I needed a day. A day for myself to do whatever I wanted to do. So I decided to take a personal day from work. I was going to have my Perfect Day. I had planned it out weeks ahead, spoke with my soul sisters about it, dreamed about it, and pictured myself having this completely perfect day. It was going to be glorious!
I woke up early that morning because I didn’t want to waste a minute of my Perfect Day. I was sitting in my room, drinking my coffee when I was struck by anxiety that it wouldn’t be perfect enough. I started to worry that I would waste my time and not be able to soak up the goodness I was creating. I could see the day flashing before my eyes and me not doing a damn thing. Just wasting my day, my life and definitely not feeling perfect.
I took a deep breath and felt into what was coming up and recognized that my inner guard was trying to protect me from screwing up my day by causing this anxiety and fear. The fear of not living up to my own expectations was keeping me stuck on the couch and stuck in this funky place. I told my inner guard to relax, that I didn’t need her today, she could have the day off.

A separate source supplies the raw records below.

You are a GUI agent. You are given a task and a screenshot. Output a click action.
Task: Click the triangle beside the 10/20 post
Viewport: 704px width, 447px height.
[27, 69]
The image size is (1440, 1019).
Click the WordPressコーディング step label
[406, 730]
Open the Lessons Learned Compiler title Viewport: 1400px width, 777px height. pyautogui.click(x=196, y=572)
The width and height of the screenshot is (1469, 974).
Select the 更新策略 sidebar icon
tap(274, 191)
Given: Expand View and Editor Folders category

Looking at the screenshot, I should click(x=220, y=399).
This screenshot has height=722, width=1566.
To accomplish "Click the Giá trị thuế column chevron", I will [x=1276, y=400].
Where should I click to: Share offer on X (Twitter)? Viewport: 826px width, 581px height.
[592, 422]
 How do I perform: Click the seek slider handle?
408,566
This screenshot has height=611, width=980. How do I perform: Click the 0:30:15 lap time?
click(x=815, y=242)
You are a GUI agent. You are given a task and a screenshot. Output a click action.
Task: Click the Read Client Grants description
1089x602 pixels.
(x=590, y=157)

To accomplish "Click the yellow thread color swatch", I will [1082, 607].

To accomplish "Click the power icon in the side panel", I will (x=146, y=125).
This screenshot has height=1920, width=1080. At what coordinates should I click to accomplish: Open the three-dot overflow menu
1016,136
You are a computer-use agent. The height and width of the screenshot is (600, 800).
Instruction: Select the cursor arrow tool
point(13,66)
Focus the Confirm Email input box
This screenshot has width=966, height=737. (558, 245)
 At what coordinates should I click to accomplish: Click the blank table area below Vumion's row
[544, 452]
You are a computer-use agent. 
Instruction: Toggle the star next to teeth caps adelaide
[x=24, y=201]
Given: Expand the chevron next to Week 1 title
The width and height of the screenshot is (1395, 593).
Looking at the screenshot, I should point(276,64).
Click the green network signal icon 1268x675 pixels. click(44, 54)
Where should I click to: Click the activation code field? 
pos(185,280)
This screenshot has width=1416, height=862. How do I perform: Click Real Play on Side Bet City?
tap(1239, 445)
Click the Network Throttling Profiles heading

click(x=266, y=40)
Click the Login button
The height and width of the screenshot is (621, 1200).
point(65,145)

In that moment I realized that I had put unnecessary pressure on myself to have a “perfect day”. What I was really after was a day where I could spend my time the way I wanted to, the way that would support my Core Desired Feelings. I wanted a day free from the confines of somebody else’s agenda. A day where my actions were in direct alignment with how I wanted to feel. It was then that I changed the name of my day off from My Perfect Day to Me Day. Everything I did was a reflection of Me and how I wanted to feel. From the power walk in the morning drizzle to the reading and reflecting over breakfast to the coffee date with myself to the flowers I bought for my desk.
It continued through the photo shoot with a dear, and very talented friend (can’t wait to post the pics here!) to the most luxurious facial (thank you Lacie at Pure Skin Spa!). It wrapped up with an amazing dinner with my loving husband. In the end was it perfect? Yes. It was perfect not in what I did but in how I felt all day. Spending the day with Me was perfect, listening to Me, honoring Me. It made for rich and spacious day.